Still, at the fairs, he doesn’t do much of the actual fixing. “Holly and I are usually busy signing people in and getting people epoxy and thermal fuses, and making sure everything is running smoothly,” he says.

Roughly 85 people have called Davis asking to be volunteer fixers, and Davis says early repair fairs drew up to 110 people. Davis says roughly 50 percent of those who attend the repair fairs go home with fixes.

The kind of kind of hands-on ethos Davis learned working for his grandfather is reflected in the Fixers Guild’s work. See, they don’t just have their volunteer repair people reassemble your broken junk. No, that’d be far too easy. Instead they supervise you while you take apart your busted mandolin or old Super Nintendo, and coach you along.
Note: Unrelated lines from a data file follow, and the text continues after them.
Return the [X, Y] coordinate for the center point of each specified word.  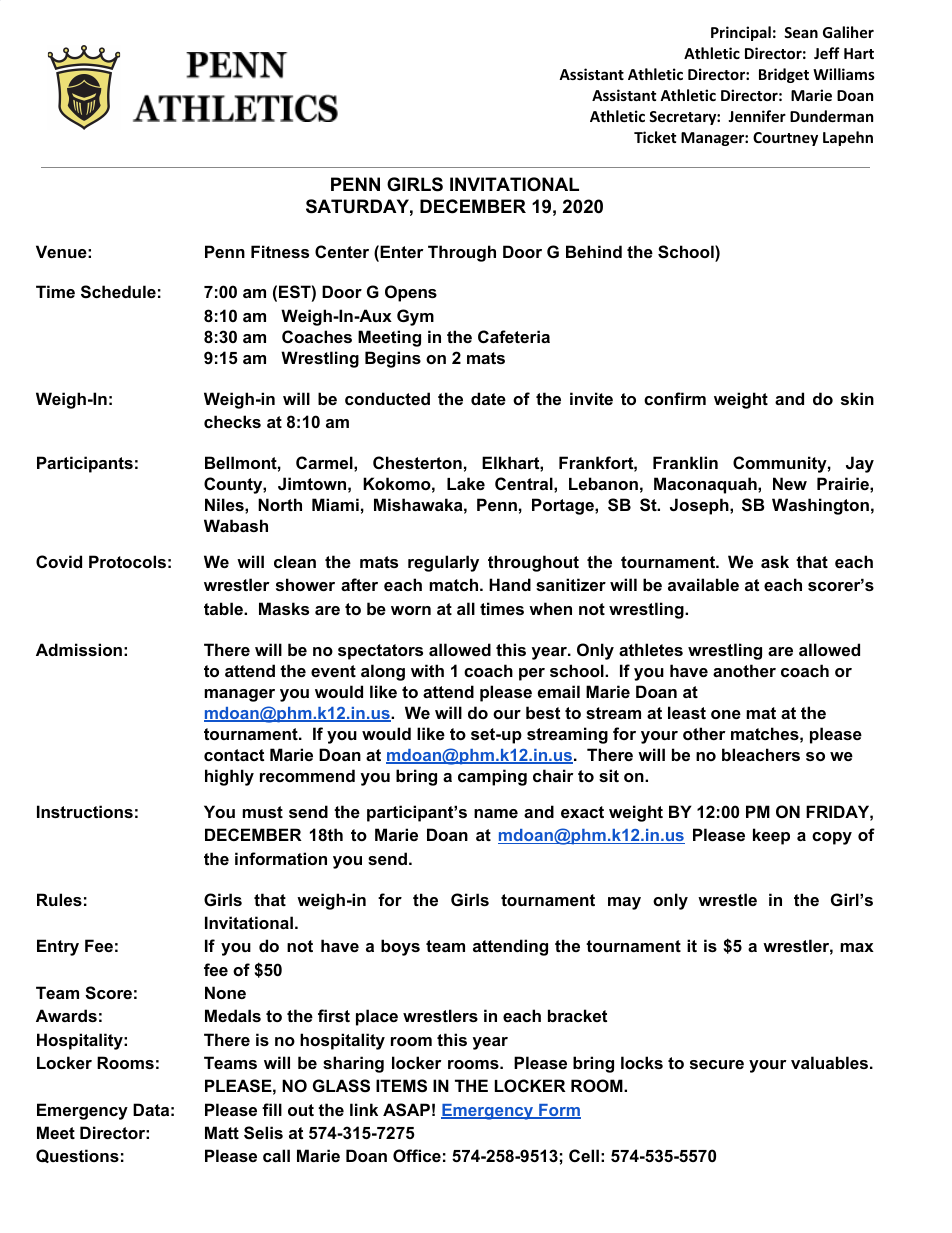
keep [771, 836]
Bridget [784, 75]
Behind [594, 251]
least [687, 712]
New [790, 483]
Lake [466, 483]
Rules [59, 899]
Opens [411, 293]
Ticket [655, 137]
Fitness [280, 251]
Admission [79, 649]
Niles [225, 504]
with [427, 670]
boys [400, 947]
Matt [222, 1132]
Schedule [118, 292]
“When a guest shows up to a repair fair event, we try to get them to make the repair themselves,” says Davis. “We hand them the screwdriver, tell them to take the screws out of the back of that clock radio and say, ‘Okay, now let’s see what’s going on in there.’ Once they do that it really breaks the ice, and shows them that things aren’t immediately disposable.”

“The goal of the repair fair is to have the guest sit with the fixer and walk through a repair to learn something” adds Logan.

Davis may be crazy handy, but he says that he himself has learned from the events. “We’ve had a number of different fixers that specialize in things like vacuum-tube driven amplifier things from 40 or 50 years ago,” says Davis. “I had always kind of understood how those things worked, but there’s a lot of intricacies that go into making them work properly. Through that I’ve learned a bit about electronics.”

Roughly 85 people have called Davis  asking to be volunteer fixers, and Davis says early repair fairs drew up to 110 people. As of now, they draw around 50 per event, with 15 volunteer fixers. The Guild’s most recent repair fair was held on October 22 at Greensgrow Farm in North Philadelphia; they currently host four repair fair events per year. Davis says roughly 50 percent of those who attend the repair fairs go home with fixes.

According to Logan and Davis, the crowd at repair fairs is considerably mixed, drawing guests from North Philly to South Jersey to Maryland. After all, if there’s any cultural universal at all it’s a wobbly desk chair, right? And if, along the way, they learn a little something about being green, all the better.

“Generally, we’re really trying to educate folks in the community to prevent waste,” says Logan. “The inherent goal is more environmental consciousness. We’re also trying to equip people with a better understanding of how their items work.”

The Fixers Guild plans to hold their next event at Fishtown’s PlayArts in late January or early February.